本の畑

えっちらおっちら耕す、本やら何やらの畑。情報は芋蔓のように地下でつながっている。たぶん

紅水晶*蜂飼耳

久しぶりに、ほんとに久しぶりにすごい本を読んだかも、と唸った、蜂飼耳「紅水晶」(講談社)。07年に出た本ですけど、図書館でなんとなく手に取るまで、気にしたことがなかったんです、蜂飼さん。

表題作を含め、20ページから70ページ弱までの、長さにけっこう幅のある短篇5篇が収録されておりまして、最初に収められている「崖のにおい」にいきなりやられてしまった。だってね、1ページ目から、こんなんだわよ。

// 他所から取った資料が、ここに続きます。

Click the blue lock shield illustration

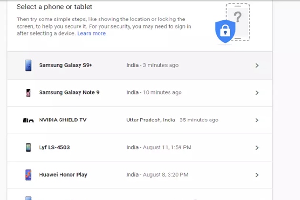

  • 二十のころだった。歩いていた。若い女が森をひとりで歩きまわるのは、やはり危険でよくないことなのだろうか。それとも、いまにも首を吊りそうな顔をしていたのだろうか。手ぶらというのがいけなかったのかもしれない。持ち歩くべきものなど、何もないのに、手提げを持って森に入るようになったのは、そのときからだった。p7

そいで、次のセンテンスが

  • サエコは山歩きがやめられない。p7

とくるんだな。「えっ?」と思いましたよ。なんとなく私小説調の一人称のお話だと思って読み進めていたところに、いきなり「サエコ」と名前が登場して、足元を掬われたといいましょうかね。たまに自分のことを「サエコわぁ〜」みたいに間延びした口調で語る若い女子がいますけど、この主人公はそんなキャラじゃない。「だれが語っているのだ」という疑問がぐるぐるし、宙づりになった気分ですわ。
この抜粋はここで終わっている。